Newborn screening and single nucleotide variation profiling of TSHR, TPO, TG and DUOX2 candidate genes for congenital hypothyroidism.

High prevalence of congenital hypothyroidism (CH) among Indian newborns prompted us to establish population-specific reference ranges of TSH and to explore the contribution of the common genetic variants in TSHR, TPO, TG and DUOX2 genes towards CH. A total of 1144 newborns (593 males and 551 females) were screened for CH. SNV profiling (n = 22) spanning three candidate genes, i.e. TSHR, TPO and TG was carried out in confirmed CH cases (n = 45). In screen negative cases (n = 700), ten TSHR variants were explored to establish association with CH. No mutation found in DUOX2. The 2.5th to 97.5th percentiles of TSH in these newborns were 0.5 to 12.2 mU/L. In newborns with optimal birth weight, the cut-off was 10 mU/L. Lower or higher birth weight resulted in slightly higher TSH. Two TSHR variants, i.e. rs7144481 and rs17630128 were associated with agenesis, hypoplasia and goiter. The rs2268477 was associated with agenesis and hypoplasia. The rs1991517, rs2075176 and rs2241119 were associated with agenesis only. The rs7144481, rs17630128, rs1991517 and rs2268477 were associated with 2.17, 4.62, 2.91 and 2.29-fold increased risk for CH, respectively. Among the TPO variants, rs867983 and rs2175977 were associated with agenesis and goiter, respectively. Among the TG variants, rs2076740 showed association with agenesis and goiter. Two rare variants i.e. TPO g.IVS14-19 G>C and TG c.1262 C>T were observed in CH cases. No genetic variant identified in the two exons of DUOX2. To conclude, the current study established Indian population-specific normative values for TSH and demonstrates specific genotype-phenotype correlations among three candidate genes.
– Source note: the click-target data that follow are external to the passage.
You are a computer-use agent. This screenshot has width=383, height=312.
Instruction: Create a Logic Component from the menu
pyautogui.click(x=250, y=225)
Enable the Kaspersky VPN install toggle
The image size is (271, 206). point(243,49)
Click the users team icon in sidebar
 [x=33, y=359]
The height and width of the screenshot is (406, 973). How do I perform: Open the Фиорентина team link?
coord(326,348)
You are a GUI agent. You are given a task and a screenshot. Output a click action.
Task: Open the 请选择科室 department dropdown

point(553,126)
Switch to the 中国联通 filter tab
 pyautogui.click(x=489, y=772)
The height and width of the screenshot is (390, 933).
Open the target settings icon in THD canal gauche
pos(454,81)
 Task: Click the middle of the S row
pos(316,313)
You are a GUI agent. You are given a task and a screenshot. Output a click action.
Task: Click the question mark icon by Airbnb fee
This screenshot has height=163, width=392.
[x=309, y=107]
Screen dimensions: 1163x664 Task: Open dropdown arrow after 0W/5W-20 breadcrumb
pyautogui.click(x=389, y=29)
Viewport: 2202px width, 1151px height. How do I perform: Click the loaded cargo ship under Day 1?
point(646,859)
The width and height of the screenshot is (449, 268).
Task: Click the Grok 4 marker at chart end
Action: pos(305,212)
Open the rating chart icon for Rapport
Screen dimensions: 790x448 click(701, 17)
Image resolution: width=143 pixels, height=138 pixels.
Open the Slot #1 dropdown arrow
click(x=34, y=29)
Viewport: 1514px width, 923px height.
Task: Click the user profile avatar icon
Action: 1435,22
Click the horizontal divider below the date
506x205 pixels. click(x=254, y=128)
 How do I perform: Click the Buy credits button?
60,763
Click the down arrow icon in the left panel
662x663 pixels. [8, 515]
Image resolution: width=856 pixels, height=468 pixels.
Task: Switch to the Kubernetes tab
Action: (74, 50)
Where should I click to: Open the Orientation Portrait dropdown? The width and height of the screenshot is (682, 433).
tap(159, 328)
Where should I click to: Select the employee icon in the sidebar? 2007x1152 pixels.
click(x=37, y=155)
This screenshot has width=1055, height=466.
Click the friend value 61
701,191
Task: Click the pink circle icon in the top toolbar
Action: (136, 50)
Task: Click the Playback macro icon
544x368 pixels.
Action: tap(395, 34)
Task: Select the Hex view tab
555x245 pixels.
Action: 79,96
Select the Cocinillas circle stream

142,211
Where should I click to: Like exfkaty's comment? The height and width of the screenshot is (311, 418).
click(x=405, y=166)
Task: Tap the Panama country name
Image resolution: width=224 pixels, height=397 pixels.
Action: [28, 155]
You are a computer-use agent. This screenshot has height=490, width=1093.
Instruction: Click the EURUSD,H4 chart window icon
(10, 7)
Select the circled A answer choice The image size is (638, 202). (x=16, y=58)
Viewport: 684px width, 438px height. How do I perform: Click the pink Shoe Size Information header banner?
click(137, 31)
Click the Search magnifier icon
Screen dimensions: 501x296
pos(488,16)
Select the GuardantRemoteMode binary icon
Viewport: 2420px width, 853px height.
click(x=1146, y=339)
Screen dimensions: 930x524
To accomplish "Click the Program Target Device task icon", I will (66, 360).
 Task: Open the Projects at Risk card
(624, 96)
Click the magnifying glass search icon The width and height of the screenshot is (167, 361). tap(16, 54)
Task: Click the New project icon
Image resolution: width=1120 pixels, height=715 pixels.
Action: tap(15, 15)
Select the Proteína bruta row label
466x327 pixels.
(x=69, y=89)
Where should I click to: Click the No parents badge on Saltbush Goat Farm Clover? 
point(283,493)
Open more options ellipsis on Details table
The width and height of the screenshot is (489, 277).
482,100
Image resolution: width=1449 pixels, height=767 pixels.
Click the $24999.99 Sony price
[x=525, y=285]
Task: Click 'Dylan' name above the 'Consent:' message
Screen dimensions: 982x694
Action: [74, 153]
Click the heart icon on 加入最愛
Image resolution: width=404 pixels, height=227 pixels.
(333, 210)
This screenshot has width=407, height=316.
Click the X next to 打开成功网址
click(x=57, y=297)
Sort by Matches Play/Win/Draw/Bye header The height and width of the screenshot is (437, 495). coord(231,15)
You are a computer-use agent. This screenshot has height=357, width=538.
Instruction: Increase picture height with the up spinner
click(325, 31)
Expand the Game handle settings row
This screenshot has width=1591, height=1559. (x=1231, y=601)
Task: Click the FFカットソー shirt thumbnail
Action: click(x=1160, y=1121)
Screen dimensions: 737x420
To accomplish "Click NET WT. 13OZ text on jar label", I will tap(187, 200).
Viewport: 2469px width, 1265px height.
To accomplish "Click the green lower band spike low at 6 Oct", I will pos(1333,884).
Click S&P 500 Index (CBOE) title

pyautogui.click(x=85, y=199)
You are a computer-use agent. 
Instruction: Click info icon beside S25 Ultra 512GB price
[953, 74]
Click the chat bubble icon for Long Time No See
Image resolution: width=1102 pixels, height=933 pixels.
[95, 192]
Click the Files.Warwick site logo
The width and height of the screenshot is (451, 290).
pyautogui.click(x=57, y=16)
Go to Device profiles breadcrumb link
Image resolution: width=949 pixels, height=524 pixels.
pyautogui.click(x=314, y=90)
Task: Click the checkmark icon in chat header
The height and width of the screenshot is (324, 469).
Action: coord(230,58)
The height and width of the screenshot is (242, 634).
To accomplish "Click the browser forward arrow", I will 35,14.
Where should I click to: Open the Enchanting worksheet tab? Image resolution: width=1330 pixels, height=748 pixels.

The rs1991517 polymorphism is a genetic risk factor for congenital hypothyroidism.

The objective of the current study is to explore the association of thyroid-stimulating hormone receptor (TSHR) rs1991517 polymorphism (c.2337 C > G, p.D727E) with congenital hypothyroidism (CH) through a case-control study followed by a meta-analysis. The case-control study was based on 45 CH subjects and 700 healthy controls. Meta-analysis comprised of seven published studies and our current findings (1044 CH cases and 1649 healthy controls). The allele contrast model showed that the presence of G- allele increased CH risk by 45% (OR: 1.45, 95% CI 1.20-1.76) and 41% (OR: 1.41, 95% CI 1.03-1.93) in fixed effect and random effect models, respectively. The GG- genotype is associated with 2.3-fold (95% CI 1.32-3.99) increased risk for CH in the fixed-effect model. I 2 (0.58) and Cochran's Q test (Q: 16.72, p = 0.02) revealed evidence of heterogeneity in the association. No publication bias was observed by Egger's test (p = 0.70). Sensitivity analysis revealed that even after excluding any study this polymorphism is associated with risk for CH. The rs1991517 mutation alters the binding affinity to cAMP (ΔG of 727D vs.727E: - 7.27 vs. - 7.34 kcal/mol). In conclusion, rs1991517 is a genetic risk factor for CH and exerts its impact by altering cAMP-mediated signal transduction.